遊びに行く子供レベルの装備で、大学の健康診断に向かう途中、馴染みの商店街の中にあったギャラリーが解体されているのを見た時に、ふと夢の中だったか、本の中だったかあやふやなものを思い出した。
青いフィルターが一枚かかったような視界で、
ある美術ギャラリーにいるのだ。
スーツの男が3人、ハットの似合うご老人が1人、高いピンヒールを履いた赤いドレスの女性が1人がいた。私はなぜか幽霊なのだ。それも人の形を留めない。猫だったり、鳥だったときもある。
その美術ギャラリーは三階にあった。狭い展示の部屋の外にはすぐ階段があった。高い階段を登るのは、人なら簡単なのだが、ぽっと猫になると、とても辛かったことを思い出す。
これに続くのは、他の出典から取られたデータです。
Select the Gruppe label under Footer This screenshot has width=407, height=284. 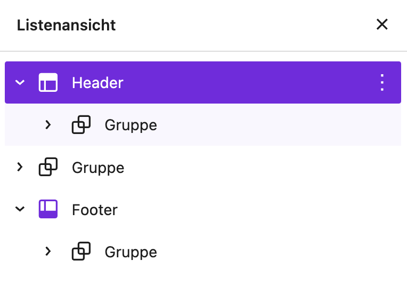[x=131, y=251]
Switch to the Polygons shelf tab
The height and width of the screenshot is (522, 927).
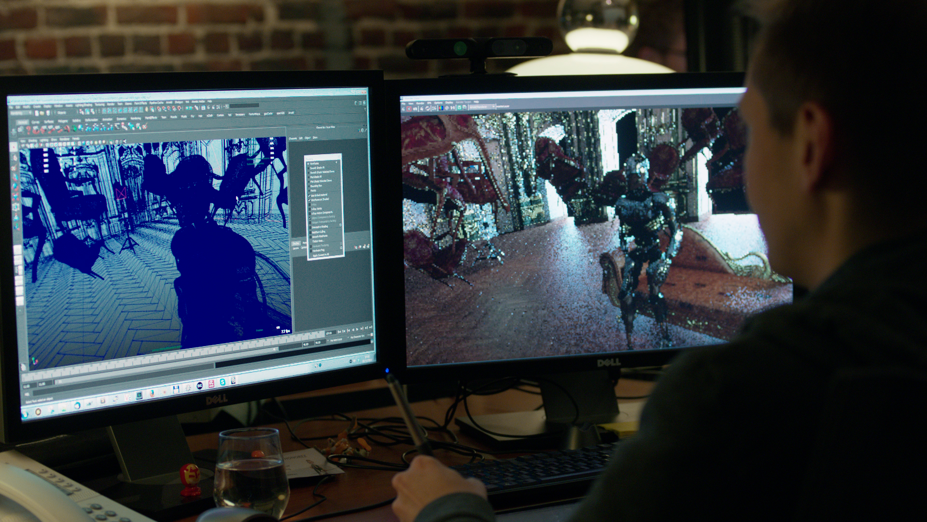63,121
人の私は道から歩いて来て、ギャラリーに行くために階段を登り始める。のろい足で登っていると、男性たちが揉める声が聞こえた。次の瞬間銃声が響き渡る。なにごとか、と思う間も無く、だだだっと階段を駆け下りるスーツ姿の3人の男性たちを私は避けられずに困っていたが、幽霊だった私の体を容易く通り抜けて行った。
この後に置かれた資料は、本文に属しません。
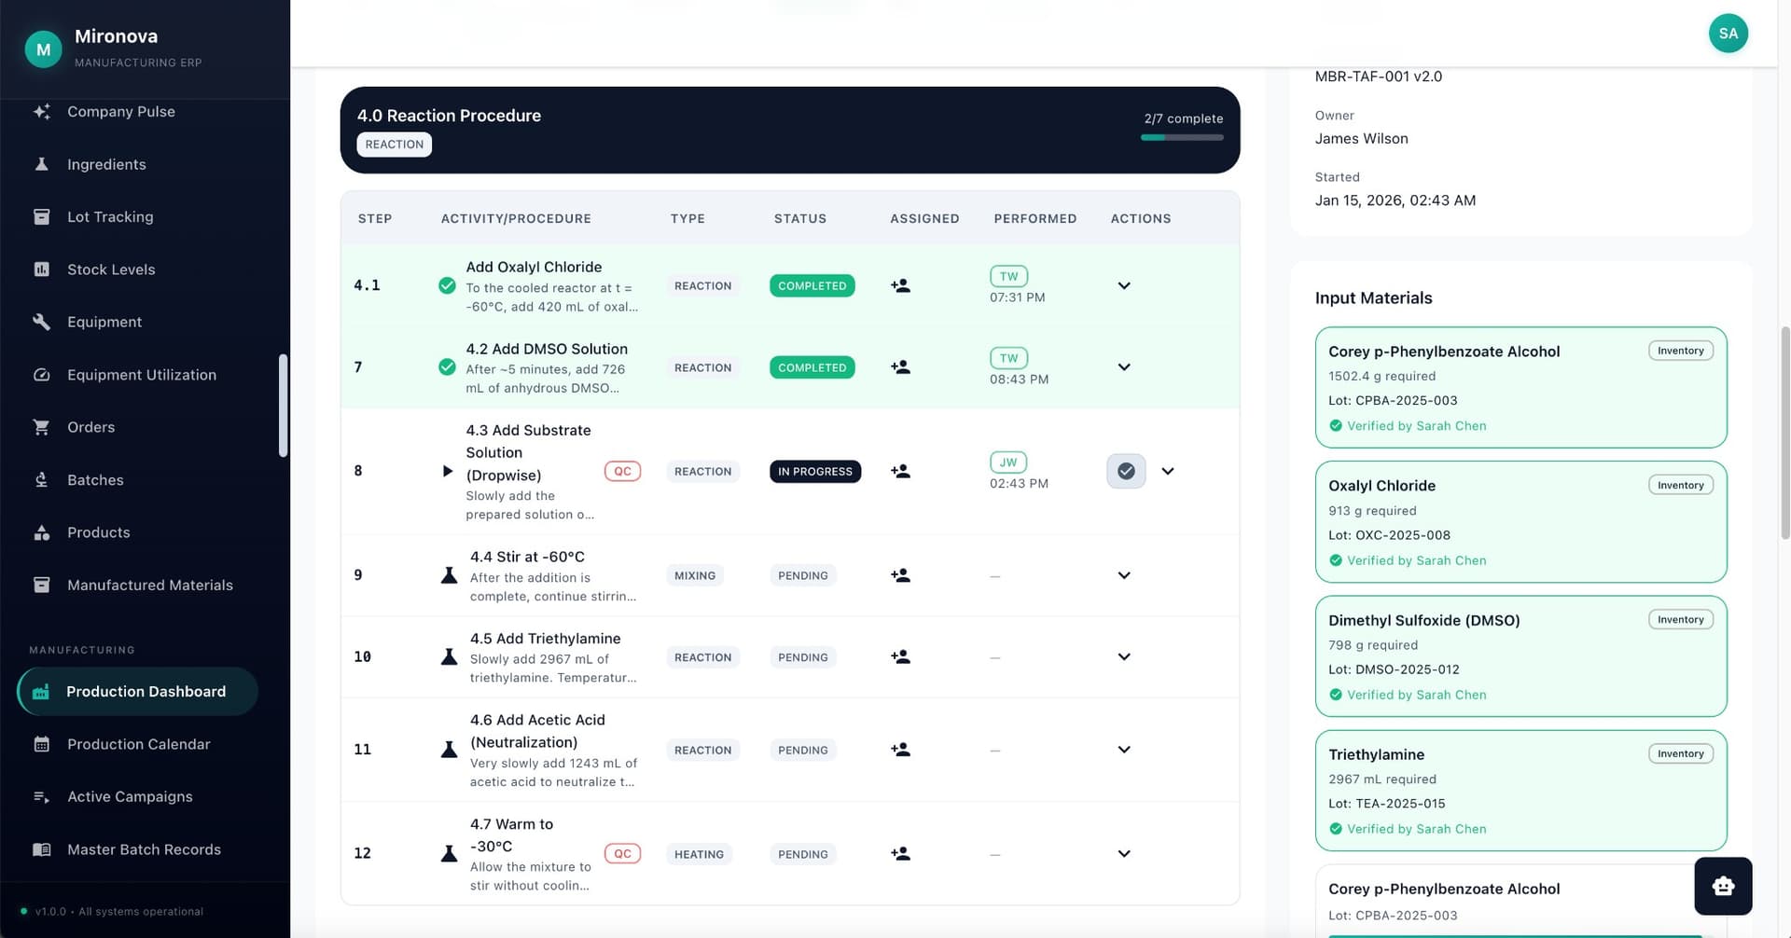Open the QC badge on step 4.3
This screenshot has height=938, width=1791.
(x=622, y=471)
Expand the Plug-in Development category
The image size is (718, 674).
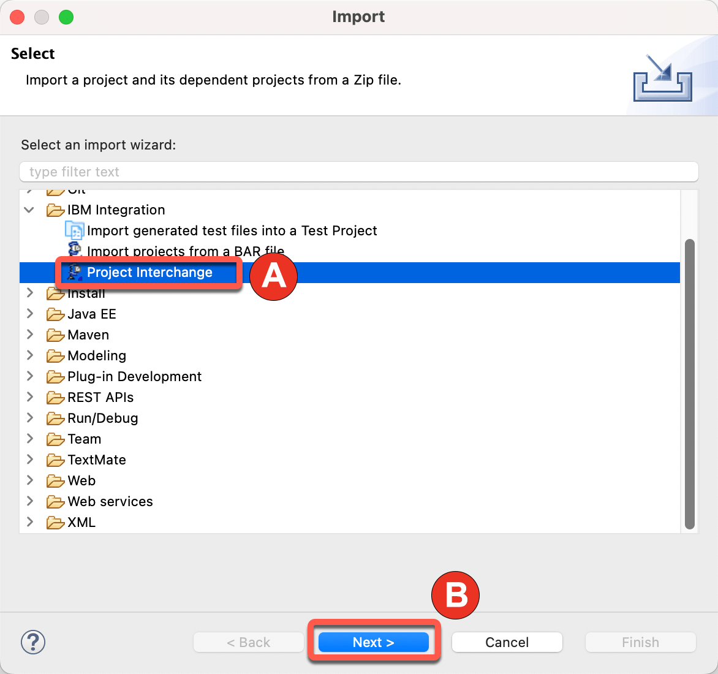click(29, 376)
すると私は猫になっていた。猫の体で階段を上がる。よいしょと一段上がり、二段上がり。遠いなと感じながら登っていると、ハットの似合うご老人が降りて来た。どうせ見えまいと溜息をついていると、ふと視線を感じた。見上げると、ご老人がにこにこ顔でこちらを見ていた。触ろうと手を伸ばしたが、やはり触れないようで、すっと手が体を通り抜けたら、気まずそうにご老人は手を引っ込めた。何か言ったようだったが、聞こえなかった。猫だからか。わからない。
私の横をご老人は通り過ぎる。ご老人の足跡が、赤黒く残っていた。ただよう鉄の香りを嫌うように、私は鳥になっていた。
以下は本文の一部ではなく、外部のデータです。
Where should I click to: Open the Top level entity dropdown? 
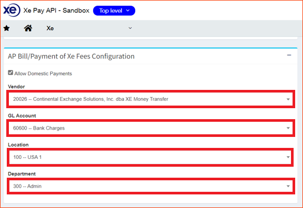tap(114, 10)
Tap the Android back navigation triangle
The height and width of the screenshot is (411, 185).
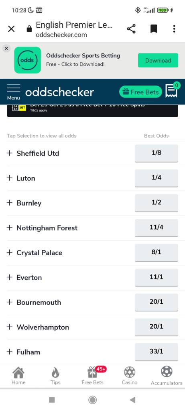(x=132, y=400)
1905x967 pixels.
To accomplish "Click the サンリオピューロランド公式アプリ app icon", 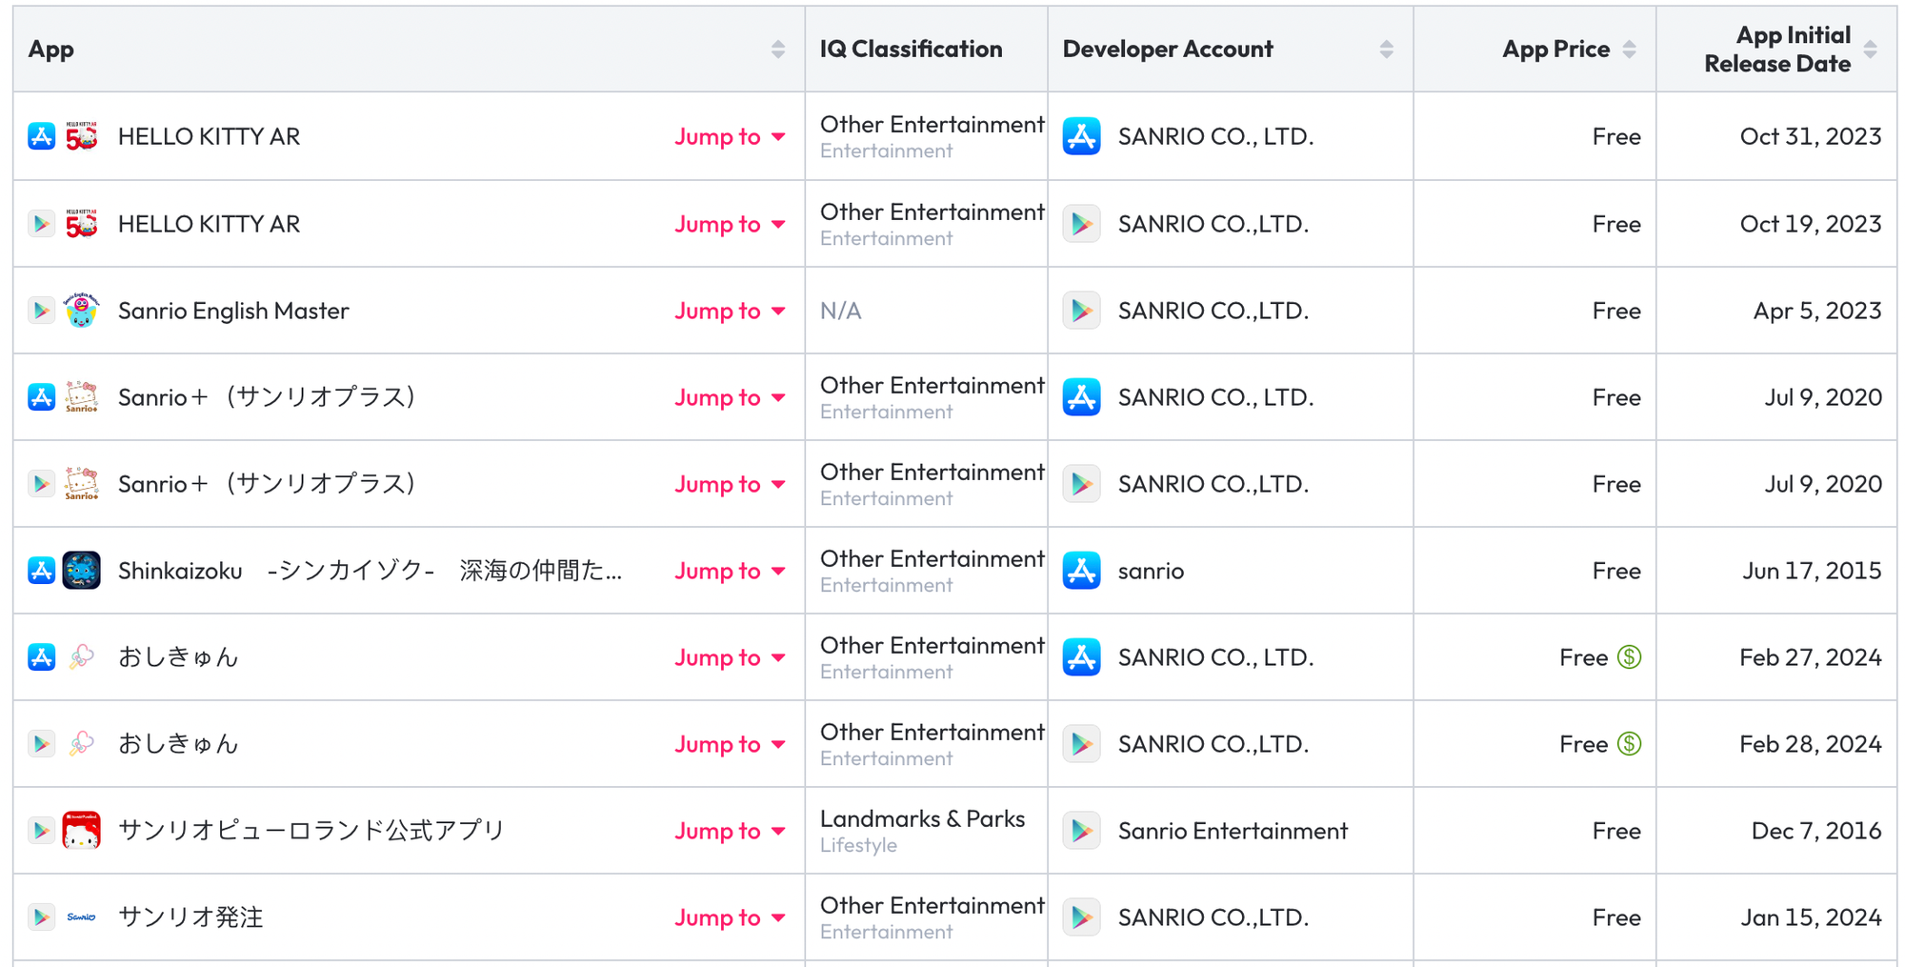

螺旋階段をくるくるするする上がって行く。三階についた。羽ばたき疲れて、開くドアの扉に羽休めをする。廊下を見ると、ご老人の足あとだけ、くっきりと残っていた。ざわざわとする胸の奥を鎮めながら、部屋を覗きこむと、血だまりの中に、1人の女の人が立っていた。後ろ姿で表情は見えないが、赤いドレスに、高いピンヒール。しかし見えているのは黒いドレスなので、理解する情報と感覚の情報との差異にくらくらする。周りの絵は、全て同じ絵だった。部屋の中の、開いてる窓からぴゅうっと外へ出ると、私は人になって落っこちた。
そこで目がさめた。という話である。
夢だろうか。本の中だろうか。私にはわからなかった。
本当になんなんでしょうか?
似てる本とかあったら、教えてください。